Task requirements: Retype the material, please. Every line must match.

Dataset excerpts:
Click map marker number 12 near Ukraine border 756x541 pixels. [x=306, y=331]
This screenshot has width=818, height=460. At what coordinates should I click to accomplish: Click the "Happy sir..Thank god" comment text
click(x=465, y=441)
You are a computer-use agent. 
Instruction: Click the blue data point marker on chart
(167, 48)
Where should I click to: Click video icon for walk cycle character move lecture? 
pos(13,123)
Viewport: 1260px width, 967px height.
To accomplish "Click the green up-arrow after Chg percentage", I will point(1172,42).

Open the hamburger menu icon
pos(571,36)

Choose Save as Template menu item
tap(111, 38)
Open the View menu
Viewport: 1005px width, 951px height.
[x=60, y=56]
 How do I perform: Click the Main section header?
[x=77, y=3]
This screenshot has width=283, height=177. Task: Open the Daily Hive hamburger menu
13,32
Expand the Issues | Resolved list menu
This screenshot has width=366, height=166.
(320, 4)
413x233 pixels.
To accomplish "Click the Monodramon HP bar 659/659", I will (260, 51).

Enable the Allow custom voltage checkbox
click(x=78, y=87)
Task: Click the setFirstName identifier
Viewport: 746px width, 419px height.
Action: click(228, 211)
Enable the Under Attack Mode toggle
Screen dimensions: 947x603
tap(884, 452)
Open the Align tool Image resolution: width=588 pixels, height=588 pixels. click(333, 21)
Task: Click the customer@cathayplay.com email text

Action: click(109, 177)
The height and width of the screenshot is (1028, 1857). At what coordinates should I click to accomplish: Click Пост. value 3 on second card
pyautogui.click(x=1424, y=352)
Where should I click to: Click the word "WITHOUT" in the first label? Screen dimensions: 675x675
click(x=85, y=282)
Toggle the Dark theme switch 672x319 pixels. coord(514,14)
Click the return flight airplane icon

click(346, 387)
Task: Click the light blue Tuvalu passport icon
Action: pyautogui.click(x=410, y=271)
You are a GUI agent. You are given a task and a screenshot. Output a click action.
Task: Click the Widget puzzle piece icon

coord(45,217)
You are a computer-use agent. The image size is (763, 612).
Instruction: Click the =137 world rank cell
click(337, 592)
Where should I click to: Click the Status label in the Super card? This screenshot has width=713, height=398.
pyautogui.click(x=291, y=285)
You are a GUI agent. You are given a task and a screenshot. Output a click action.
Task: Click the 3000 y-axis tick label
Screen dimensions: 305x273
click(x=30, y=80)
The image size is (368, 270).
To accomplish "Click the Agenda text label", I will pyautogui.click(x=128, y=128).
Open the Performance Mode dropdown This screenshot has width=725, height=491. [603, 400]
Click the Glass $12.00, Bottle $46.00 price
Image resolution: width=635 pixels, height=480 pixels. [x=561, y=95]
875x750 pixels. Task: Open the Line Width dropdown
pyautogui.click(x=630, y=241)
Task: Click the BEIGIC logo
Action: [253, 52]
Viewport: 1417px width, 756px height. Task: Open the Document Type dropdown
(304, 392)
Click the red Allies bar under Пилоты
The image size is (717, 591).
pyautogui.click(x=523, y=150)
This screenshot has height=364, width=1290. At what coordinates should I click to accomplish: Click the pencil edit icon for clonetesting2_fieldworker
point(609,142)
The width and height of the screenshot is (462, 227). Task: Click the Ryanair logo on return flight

Answer for this exercise:
Click map marker number 12 near Ukraine border 756x541 pixels. [x=306, y=331]
This screenshot has width=818, height=460. At what coordinates should I click to accomplish: Click the "Happy sir..Thank god" comment text
click(x=465, y=441)
You are a computer-use agent. 
Instruction: Click the blue data point marker on chart
(167, 48)
Where should I click to: Click video icon for walk cycle character move lecture? 
pos(13,123)
Viewport: 1260px width, 967px height.
To accomplish "Click the green up-arrow after Chg percentage", I will point(1172,42).

Open the hamburger menu icon
pos(571,36)

Choose Save as Template menu item
tap(111, 38)
Open the View menu
Viewport: 1005px width, 951px height.
[x=60, y=56]
 How do I perform: Click the Main section header?
[x=77, y=3]
This screenshot has width=283, height=177. Task: Open the Daily Hive hamburger menu
13,32
Expand the Issues | Resolved list menu
This screenshot has width=366, height=166.
(320, 4)
413x233 pixels.
To accomplish "Click the Monodramon HP bar 659/659", I will (260, 51).

Enable the Allow custom voltage checkbox
click(x=78, y=87)
Task: Click the setFirstName identifier
Viewport: 746px width, 419px height.
Action: click(228, 211)
Enable the Under Attack Mode toggle
Screen dimensions: 947x603
tap(884, 452)
Open the Align tool Image resolution: width=588 pixels, height=588 pixels. click(333, 21)
Task: Click the customer@cathayplay.com email text

Action: click(109, 177)
The height and width of the screenshot is (1028, 1857). At what coordinates should I click to accomplish: Click Пост. value 3 on second card
pyautogui.click(x=1424, y=352)
Where should I click to: Click the word "WITHOUT" in the first label? Screen dimensions: 675x675
click(x=85, y=282)
Toggle the Dark theme switch 672x319 pixels. coord(514,14)
Click the return flight airplane icon

click(346, 387)
Task: Click the light blue Tuvalu passport icon
Action: pyautogui.click(x=410, y=271)
You are a GUI agent. You are given a task and a screenshot. Output a click action.
Task: Click the Widget puzzle piece icon

coord(45,217)
You are a computer-use agent. The image size is (763, 612).
Instruction: Click the =137 world rank cell
click(337, 592)
Where should I click to: Click the Status label in the Super card? This screenshot has width=713, height=398.
pyautogui.click(x=291, y=285)
You are a GUI agent. You are given a task and a screenshot. Output a click action.
Task: Click the 3000 y-axis tick label
Screen dimensions: 305x273
click(x=30, y=80)
The image size is (368, 270).
To accomplish "Click the Agenda text label", I will pyautogui.click(x=128, y=128).
Open the Performance Mode dropdown This screenshot has width=725, height=491. [603, 400]
Click the Glass $12.00, Bottle $46.00 price
Image resolution: width=635 pixels, height=480 pixels. [x=561, y=95]
875x750 pixels. Task: Open the Line Width dropdown
pyautogui.click(x=630, y=241)
Task: Click the BEIGIC logo
Action: [253, 52]
Viewport: 1417px width, 756px height. Task: Open the Document Type dropdown
(304, 392)
Click the red Allies bar under Пилоты
The image size is (717, 591).
pyautogui.click(x=523, y=150)
This screenshot has height=364, width=1290. At what coordinates should I click to accomplish: Click the pencil edit icon for clonetesting2_fieldworker
point(609,142)
The width and height of the screenshot is (462, 227). Task: Click the Ryanair logo on return flight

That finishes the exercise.